The effect of indomethacin on the muscarinic induced contractions in the isolated normal guinea pig urinary bladder
1 Department of Urology, Maastricht University Medical Centre, PO Box 5800, Maastricht, 6202, AZ, The Netherlands
2 European Graduate School of Neuroscience, The Department of Psychiatry and Neuro psychology, Maastricht University, PO Box 616, Maastricht, 6200, MD, The Netherlands
Citation and License
BMC Urology 2013, 13:8 doi:10.1186/1471-2490-13-8Published: 7 February 2013
To investigate the effect of prostaglandin depletion by means of COX-inhibition on cholinergic enhanced spontaneous contractions.

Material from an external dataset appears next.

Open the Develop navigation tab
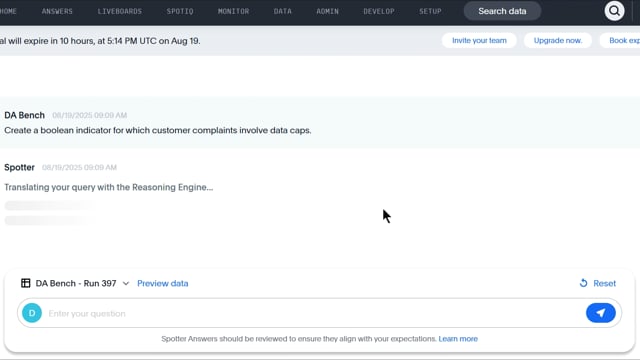 coord(379,11)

The urethra and bladder of 9 male guinea pigs (weight 270–300 g) were removed and placed in an organ bath with Krebs’ solution. A catheter was passed through the urethra through which the intravesical pressure was measured. The muscarinic agonist arecaidine, the non-selective COX inhibitor indomethacin, and PGE2 were subsequently added to the organ bath. The initial average frequency and amplitude of spontaneous contractions in the first 2 minutes after arecaidine application were labelled Fini and Pini, respectively. The steady state frequency (Fsteady) and amplitude (Psteady) were defined as the average frequency and amplitude during the 5 minutes before the next wash out.
Application of 1 μM PGE2 increased the amplitude of spontaneous contractions without affecting frequency. 10 μM of indomethacin reduced amplitude but not frequency.
The addition of indomethacin did not alter Fini after the first application (p = 0.7665). However, after the second wash, Fini was decreased (p = 0.0005). Fsteady, Psteady and Pini were not significantly different in any of the conditions. These effects of indomethacin were reversible by PGE2 addition..
Blocking PG synthesis decreased the cholinergically stimulated autonomous contractions in the isolated bladder. This suggests that PG could modify normal cholinergically evoked response. A combination of drugs inhibiting muscarinic receptors and PG function or production can then become an interesting focus of research on a treatment for overactive bladder syndrome.